Recorded data:
########

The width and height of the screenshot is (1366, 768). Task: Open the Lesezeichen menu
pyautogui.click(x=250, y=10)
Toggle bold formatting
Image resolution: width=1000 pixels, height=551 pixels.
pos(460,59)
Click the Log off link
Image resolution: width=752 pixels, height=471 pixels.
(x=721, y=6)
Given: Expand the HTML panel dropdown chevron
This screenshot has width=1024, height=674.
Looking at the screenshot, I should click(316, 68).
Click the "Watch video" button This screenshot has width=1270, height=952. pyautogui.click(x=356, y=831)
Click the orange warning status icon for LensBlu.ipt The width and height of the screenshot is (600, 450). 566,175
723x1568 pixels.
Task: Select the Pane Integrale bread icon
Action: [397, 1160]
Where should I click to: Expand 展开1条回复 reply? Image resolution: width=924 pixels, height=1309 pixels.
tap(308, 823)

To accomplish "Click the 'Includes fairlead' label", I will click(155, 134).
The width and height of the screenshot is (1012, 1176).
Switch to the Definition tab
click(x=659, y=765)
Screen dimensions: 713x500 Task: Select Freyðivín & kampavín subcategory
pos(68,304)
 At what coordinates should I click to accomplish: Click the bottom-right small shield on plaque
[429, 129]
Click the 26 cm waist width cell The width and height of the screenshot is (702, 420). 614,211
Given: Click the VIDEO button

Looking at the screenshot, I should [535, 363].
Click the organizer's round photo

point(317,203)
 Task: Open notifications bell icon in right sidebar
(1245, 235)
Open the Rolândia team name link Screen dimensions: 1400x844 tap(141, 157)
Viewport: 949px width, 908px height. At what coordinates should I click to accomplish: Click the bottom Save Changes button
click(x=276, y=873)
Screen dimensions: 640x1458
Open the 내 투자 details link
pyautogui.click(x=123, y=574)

########

What is being asked:
Would you give the entries back word for word?

Result:
The width and height of the screenshot is (1366, 768). Task: Open the Lesezeichen menu
pyautogui.click(x=250, y=10)
Toggle bold formatting
Image resolution: width=1000 pixels, height=551 pixels.
pos(460,59)
Click the Log off link
Image resolution: width=752 pixels, height=471 pixels.
(x=721, y=6)
Given: Expand the HTML panel dropdown chevron
This screenshot has width=1024, height=674.
Looking at the screenshot, I should click(316, 68).
Click the "Watch video" button This screenshot has width=1270, height=952. pyautogui.click(x=356, y=831)
Click the orange warning status icon for LensBlu.ipt The width and height of the screenshot is (600, 450). 566,175
723x1568 pixels.
Task: Select the Pane Integrale bread icon
Action: [397, 1160]
Where should I click to: Expand 展开1条回复 reply? Image resolution: width=924 pixels, height=1309 pixels.
tap(308, 823)

To accomplish "Click the 'Includes fairlead' label", I will click(155, 134).
The width and height of the screenshot is (1012, 1176).
Switch to the Definition tab
click(x=659, y=765)
Screen dimensions: 713x500 Task: Select Freyðivín & kampavín subcategory
pos(68,304)
 At what coordinates should I click to accomplish: Click the bottom-right small shield on plaque
[429, 129]
Click the 26 cm waist width cell The width and height of the screenshot is (702, 420). 614,211
Given: Click the VIDEO button

Looking at the screenshot, I should [535, 363].
Click the organizer's round photo

point(317,203)
 Task: Open notifications bell icon in right sidebar
(1245, 235)
Open the Rolândia team name link Screen dimensions: 1400x844 tap(141, 157)
Viewport: 949px width, 908px height. At what coordinates should I click to accomplish: Click the bottom Save Changes button
click(x=276, y=873)
Screen dimensions: 640x1458
Open the 내 투자 details link
pyautogui.click(x=123, y=574)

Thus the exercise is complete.